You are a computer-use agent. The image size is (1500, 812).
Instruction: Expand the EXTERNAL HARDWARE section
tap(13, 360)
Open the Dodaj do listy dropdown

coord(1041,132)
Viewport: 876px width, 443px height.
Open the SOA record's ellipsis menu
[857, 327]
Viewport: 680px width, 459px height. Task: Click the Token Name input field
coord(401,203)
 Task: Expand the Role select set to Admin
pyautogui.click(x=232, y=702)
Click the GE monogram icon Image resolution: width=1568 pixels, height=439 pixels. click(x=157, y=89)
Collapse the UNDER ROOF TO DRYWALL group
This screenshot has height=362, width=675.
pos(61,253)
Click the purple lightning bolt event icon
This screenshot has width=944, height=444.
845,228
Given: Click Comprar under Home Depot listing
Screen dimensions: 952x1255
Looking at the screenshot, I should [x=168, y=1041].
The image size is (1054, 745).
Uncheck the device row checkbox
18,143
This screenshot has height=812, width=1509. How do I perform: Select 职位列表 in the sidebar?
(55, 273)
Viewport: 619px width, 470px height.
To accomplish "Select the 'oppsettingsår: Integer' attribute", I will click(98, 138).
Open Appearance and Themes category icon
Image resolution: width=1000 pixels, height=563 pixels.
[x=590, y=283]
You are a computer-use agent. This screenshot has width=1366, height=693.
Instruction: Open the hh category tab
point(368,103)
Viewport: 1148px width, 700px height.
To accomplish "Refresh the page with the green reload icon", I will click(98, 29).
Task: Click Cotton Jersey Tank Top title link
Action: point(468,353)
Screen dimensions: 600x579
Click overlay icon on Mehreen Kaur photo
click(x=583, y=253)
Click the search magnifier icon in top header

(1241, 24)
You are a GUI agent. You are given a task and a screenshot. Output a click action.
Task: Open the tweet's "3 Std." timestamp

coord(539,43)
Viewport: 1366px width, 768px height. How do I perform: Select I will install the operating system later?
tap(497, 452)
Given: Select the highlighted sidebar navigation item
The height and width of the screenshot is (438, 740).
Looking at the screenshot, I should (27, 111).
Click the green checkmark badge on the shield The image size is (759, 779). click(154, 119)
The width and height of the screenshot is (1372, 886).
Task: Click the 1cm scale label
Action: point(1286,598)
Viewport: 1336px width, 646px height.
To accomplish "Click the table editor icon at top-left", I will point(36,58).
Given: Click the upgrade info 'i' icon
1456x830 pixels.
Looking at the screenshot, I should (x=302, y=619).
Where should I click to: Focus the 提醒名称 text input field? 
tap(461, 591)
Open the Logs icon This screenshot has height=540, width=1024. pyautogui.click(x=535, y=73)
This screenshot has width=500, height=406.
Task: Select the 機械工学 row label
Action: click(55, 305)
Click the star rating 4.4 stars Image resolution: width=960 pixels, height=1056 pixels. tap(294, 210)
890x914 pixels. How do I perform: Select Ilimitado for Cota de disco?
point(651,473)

§ **The task**:
Reproduce the rows above without any change, starting at the line containing "Viewport: 1336px width, 646px height." and ending at the line containing "tap(461, 591)", both included.

§ **The completed task**:
Viewport: 1336px width, 646px height.
To accomplish "Click the table editor icon at top-left", I will point(36,58).
Given: Click the upgrade info 'i' icon
1456x830 pixels.
Looking at the screenshot, I should (x=302, y=619).
Where should I click to: Focus the 提醒名称 text input field? 
tap(461, 591)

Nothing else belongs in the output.